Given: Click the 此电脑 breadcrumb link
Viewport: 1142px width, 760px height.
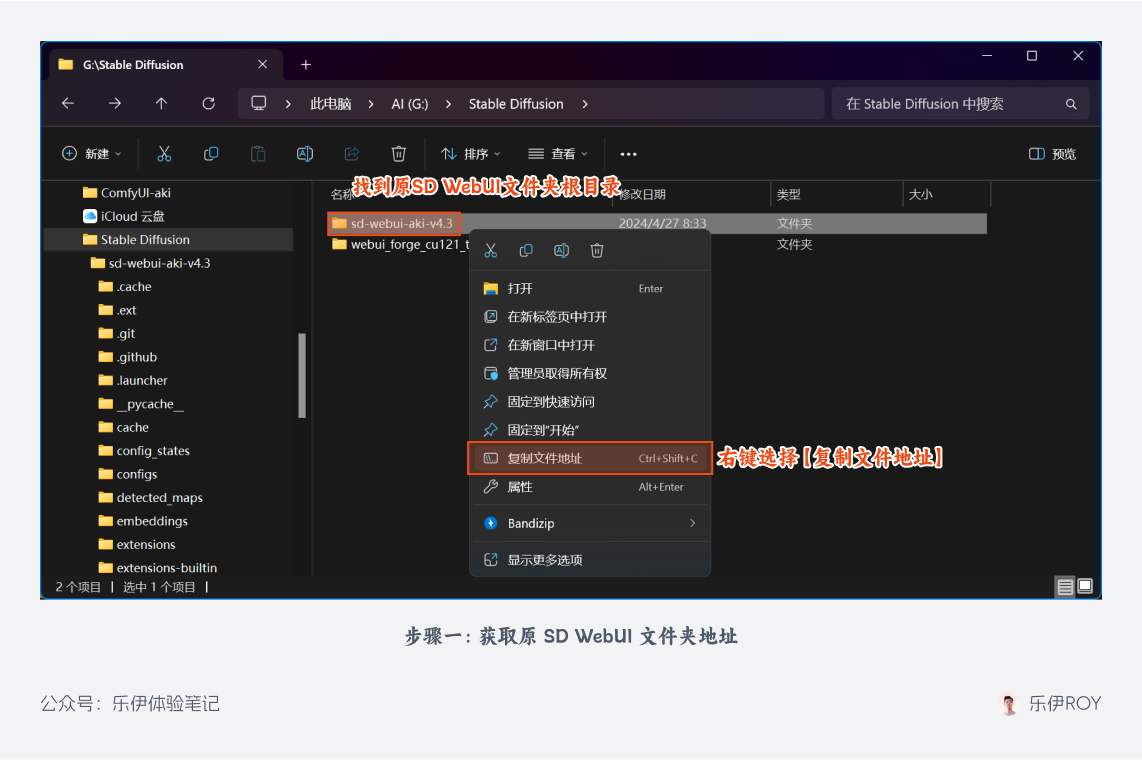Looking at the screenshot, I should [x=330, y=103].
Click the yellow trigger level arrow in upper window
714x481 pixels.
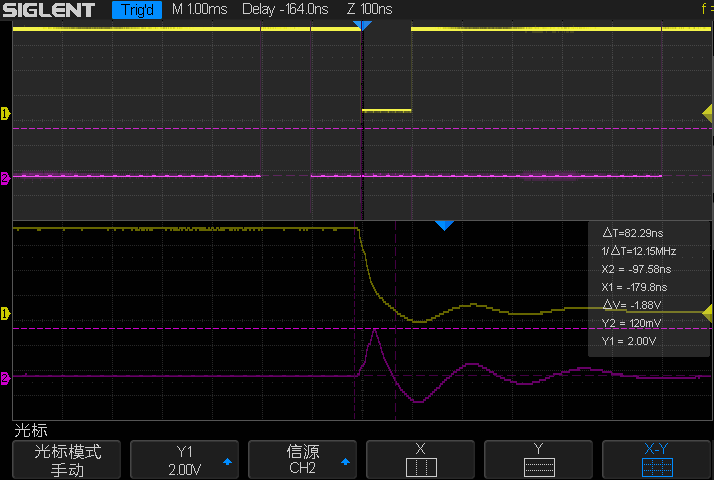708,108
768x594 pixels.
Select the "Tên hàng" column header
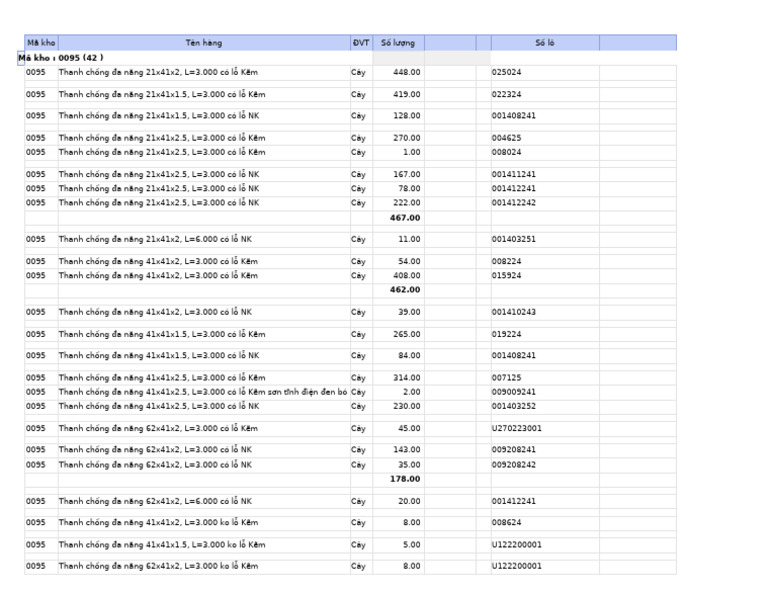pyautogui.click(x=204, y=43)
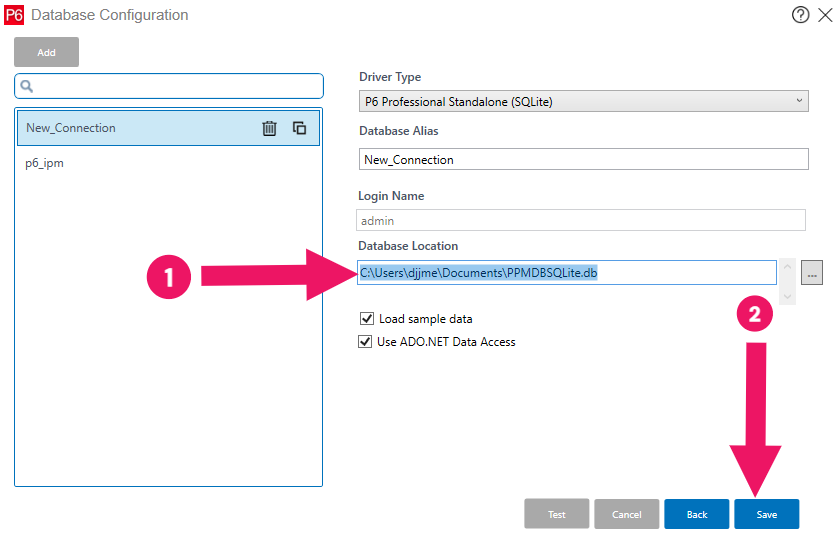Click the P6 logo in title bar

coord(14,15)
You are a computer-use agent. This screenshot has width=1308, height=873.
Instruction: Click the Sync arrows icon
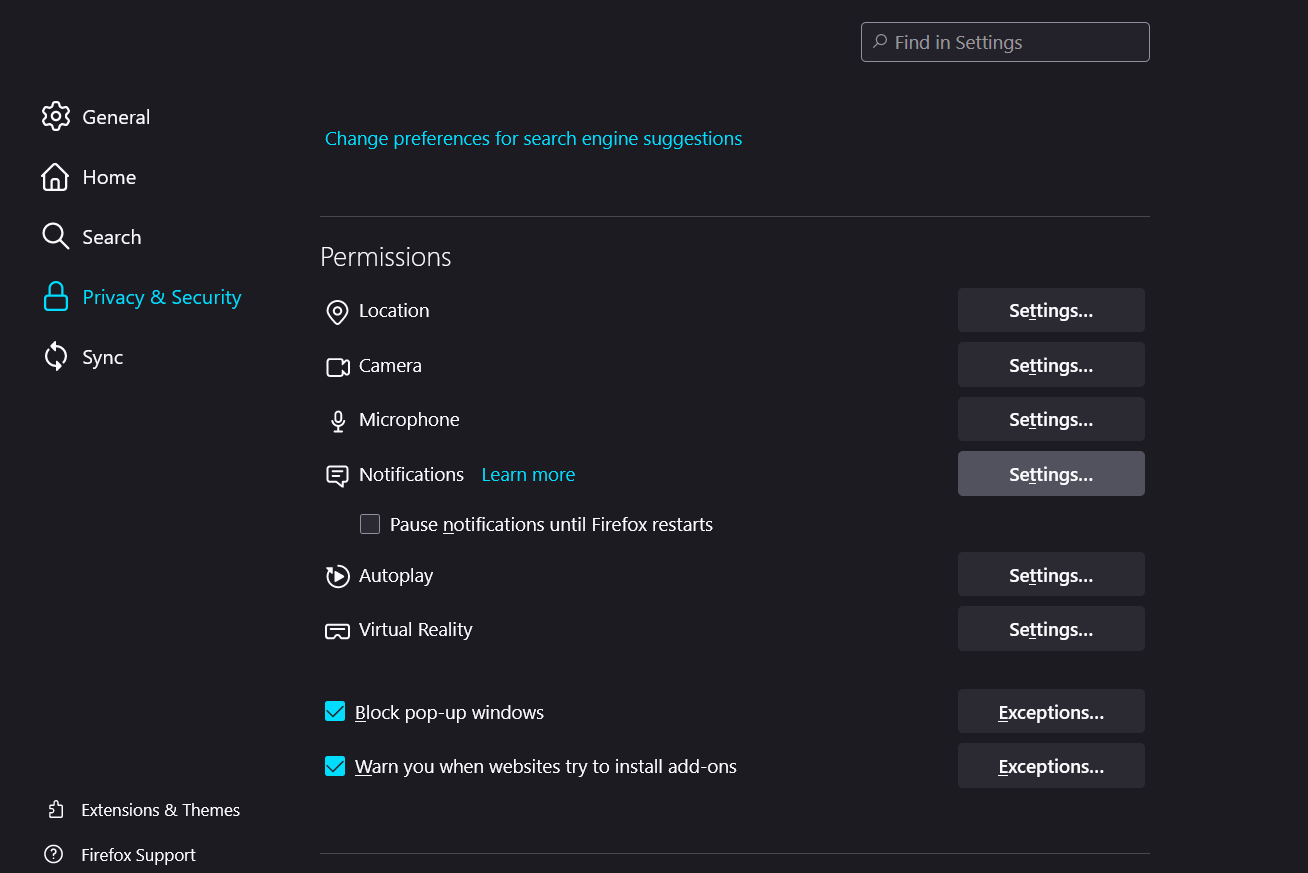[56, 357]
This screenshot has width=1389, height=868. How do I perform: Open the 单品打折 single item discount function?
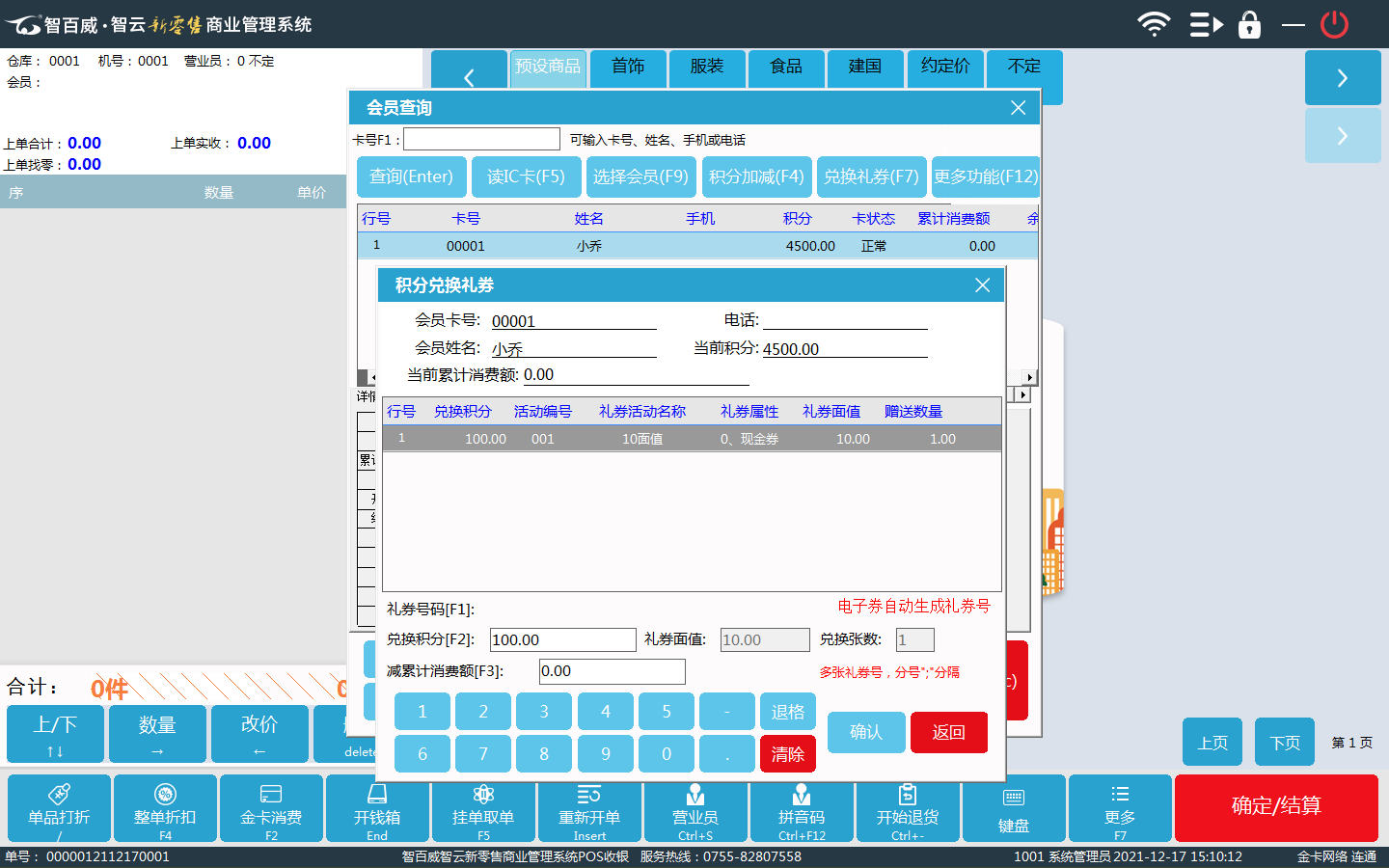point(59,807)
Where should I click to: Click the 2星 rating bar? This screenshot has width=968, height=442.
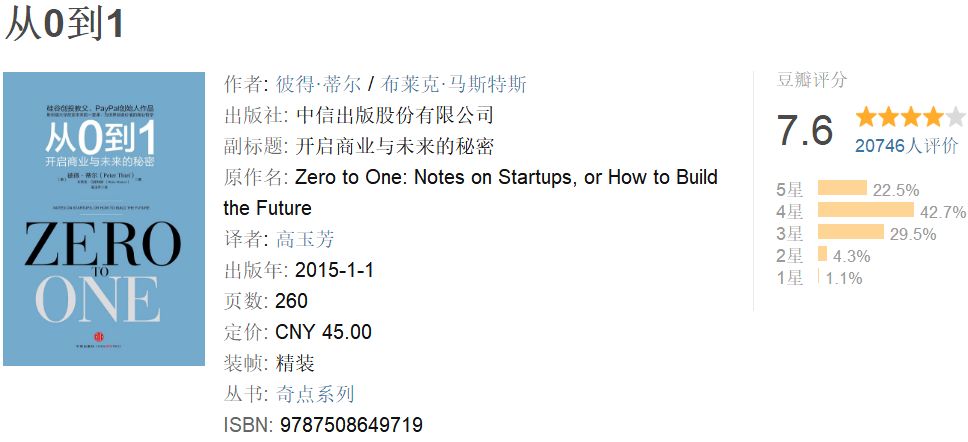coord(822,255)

_Action item_: Leave the pictures aside and give every entry above again word for word.

_Answer box_:
Given: Click the 此电脑 breadcrumb link
Viewport: 1142px width, 760px height.
Looking at the screenshot, I should [x=330, y=103].
Click the yellow trigger level arrow in upper window
714x481 pixels.
708,108
768x594 pixels.
Select the "Tên hàng" column header
pyautogui.click(x=204, y=43)
Click the P6 logo in title bar

coord(14,15)
You are a computer-use agent. This screenshot has width=1308, height=873.
Instruction: Click the Sync arrows icon
[56, 357]
This screenshot has width=1389, height=868. How do I perform: Open the 单品打折 single item discount function?
point(59,807)
Where should I click to: Click the 2星 rating bar? This screenshot has width=968, height=442.
coord(822,255)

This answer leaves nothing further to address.